# [TO DO]
(A) Answer these from the Shane Dawson article, one answer per line, marked like the questions:
(i) Whose podcast did Shane appear on?
(ii) How long was his relationship with Lisa?
(iii) In a recent video, what did Shane joke was one of the things he missed most?
(B) Please set down the part of the Shane Dawson article that opens with the words containing "Shane praised the" and closes with "on the podcast.".
(C) According to the Shane Dawson article, why does Shane think Lisa would have agreed if he had asked to try things? Answer in one to three sentences.

# [QUOTED PASSAGE]
Shane Dawson recently went on Alison Rosen’s podcast and spilled about practically everything.
He said that his bisexual reveal had very little to do with his breakup – and even talked about his bedroom antics with ex Lisa.
Shane Talks About What Sex With Lisa Was Like
“I met Lisa. And she was my first kiss, and my first sexual experience, and I fell in love with her. It was an amazing three and a half year relationship.”
Shane praised the sex with Lisa. “Sex with her was GREAT. Like, our sexual chemistry was AMAZING! That was NOT an issue.”
He revealed that Lisa was open to anything. “I could have went to her and said, I want to try stuff, and she would probably have been like, let’s try it!”
“She was not a closed-minded person.”
In a recent video, Shane also joked that the “amazing sex” was one of the things he missed the most.
Shane Reveals That His Bisexuality Had Almost Nothing to Do With Their Breakup
“Did you break up because you needed to explore who you are?” Shane was asked on the podcast.

# [GIVEN ENTRIES]
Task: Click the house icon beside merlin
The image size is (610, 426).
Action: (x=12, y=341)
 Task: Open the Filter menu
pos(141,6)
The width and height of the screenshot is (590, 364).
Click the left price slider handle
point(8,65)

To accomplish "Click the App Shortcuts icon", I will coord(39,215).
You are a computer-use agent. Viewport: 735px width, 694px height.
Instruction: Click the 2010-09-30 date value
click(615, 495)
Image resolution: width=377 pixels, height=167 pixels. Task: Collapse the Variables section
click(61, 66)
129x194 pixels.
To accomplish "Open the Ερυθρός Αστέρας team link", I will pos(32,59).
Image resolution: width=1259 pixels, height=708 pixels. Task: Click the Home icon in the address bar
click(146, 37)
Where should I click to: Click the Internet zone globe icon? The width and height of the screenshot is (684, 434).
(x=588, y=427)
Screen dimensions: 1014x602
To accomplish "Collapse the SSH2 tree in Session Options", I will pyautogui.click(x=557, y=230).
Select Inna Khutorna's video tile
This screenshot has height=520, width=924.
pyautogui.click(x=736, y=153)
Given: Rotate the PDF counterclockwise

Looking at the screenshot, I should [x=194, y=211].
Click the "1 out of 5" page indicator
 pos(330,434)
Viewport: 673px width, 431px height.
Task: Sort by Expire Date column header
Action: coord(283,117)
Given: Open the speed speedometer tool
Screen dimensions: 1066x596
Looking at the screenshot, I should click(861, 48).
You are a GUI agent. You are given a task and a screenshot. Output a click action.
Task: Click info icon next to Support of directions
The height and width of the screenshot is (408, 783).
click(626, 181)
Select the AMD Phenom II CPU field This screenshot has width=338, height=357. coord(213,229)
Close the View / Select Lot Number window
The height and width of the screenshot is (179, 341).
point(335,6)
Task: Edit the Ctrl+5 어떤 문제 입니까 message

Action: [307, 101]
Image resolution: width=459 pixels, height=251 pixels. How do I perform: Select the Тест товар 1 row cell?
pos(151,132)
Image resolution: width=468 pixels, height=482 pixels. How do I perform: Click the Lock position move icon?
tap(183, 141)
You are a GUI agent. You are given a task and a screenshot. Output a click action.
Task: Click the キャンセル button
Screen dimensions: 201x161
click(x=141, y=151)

# [SOLUTIONS TO THE EXERCISE]
(A)
(i) Alison Rosen's
(ii) Three and a half years
(iii) The "amazing sex"

(B)
Shane praised the sex with Lisa. “Sex with her was GREAT. Like, our sexual chemistry was AMAZING! That was NOT an issue.”
He revealed that Lisa was open to anything. “I could have went to her and said, I want to try stuff, and she would probably have been like, let’s try it!”
“She was not a closed-minded person.”
In a recent video, Shane also joked that the “amazing sex” was one of the things he missed the most.
Shane Reveals That His Bisexuality Had Almost Nothing to Do With Their Breakup
“Did you break up because you needed to explore who you are?” Shane was asked on the podcast.

(C) He says Lisa was open to anything and was not a closed-minded person, so she would probably have said "let's try it."